Yes, and I additionally meant that then it is clear and simple that there should be 1 cycle difference between adjacent dilutions (given optimum efficiency).
Which brings up the importance of running the right number of technical replicates during use of nil-reaction (Poisson-modeled) analyses to determine if one has identified a single-copy reaction or not. E.g. number of copies = -Ln(#nil rxns/#total rxns), wherein ~6 (6.29) positive rxns and ~10 (9.57) nil (no signal) rxns out of 16 total reactions would indicate a single copy of target. In such studies, 48 total rxns [tech. reps] would be best; but 16 is thought to be the useful/informative minimum # of total rxns to use. Nil-reaction analyses provides a way to make some sense out of the 'schizoid' nature of Cq values in the dilute (single-copy) region. It's good to have an idea of what Cq spread one can expect from a single copy rxn for every target as it opens the door for an approach to near-absolute copy # quantification. So, agreed, a very high extent of resolution can be achieved by appropriate use of technical replicates as long as the lab's bank account holds out ;-] Many lab's are running on fumes these days (including here) - so, unfortunately, some of the corners that are cut sometimes include qPCR/RT-qPCR technical replicate numbers - even when running 15 uL-size reactions. In a good corporate setting, the sky should always be the limit. But, in soft-money-research academia, the current wolves of financial distress are howling loudly out on the moors.
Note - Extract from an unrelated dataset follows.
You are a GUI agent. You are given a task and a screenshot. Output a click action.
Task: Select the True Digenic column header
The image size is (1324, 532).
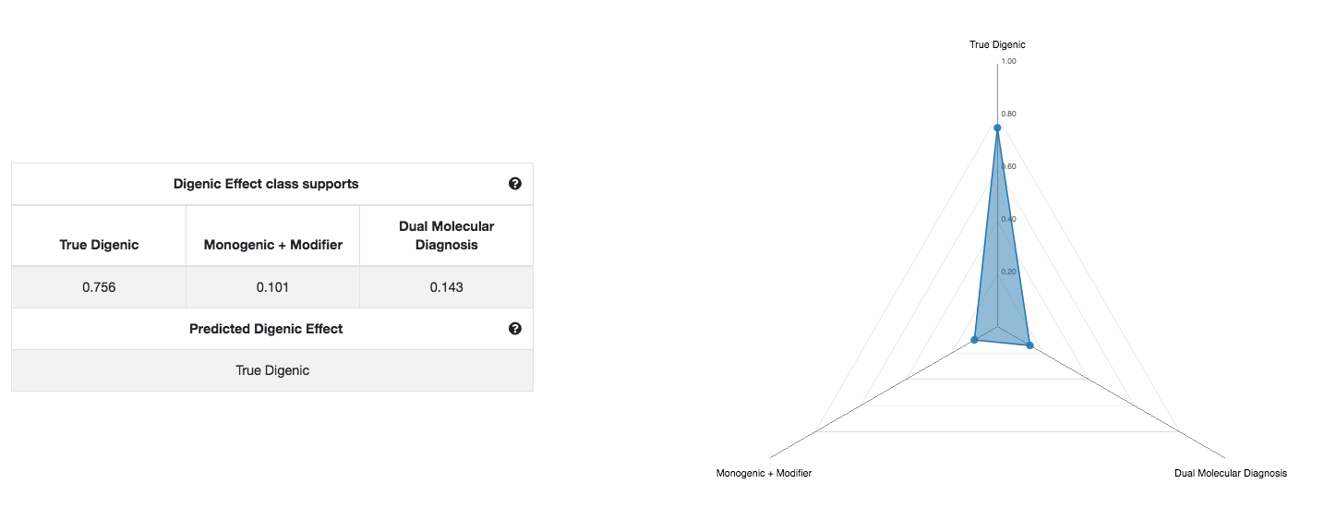pos(97,244)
I extract rna from drosophila embryo wich are very hard to obtain i usually obtain 2ug in 20ul my 260/280 ratio is around 2 but my 260/230 is between 0.4 and 1. I never have problem in downstream application my biological replicate are reproducible. I can't use rna extraction kit because my rna yield is too low.
So as it is writen in qiagen website phenol contamination is not a problem for qpcr reproducibility.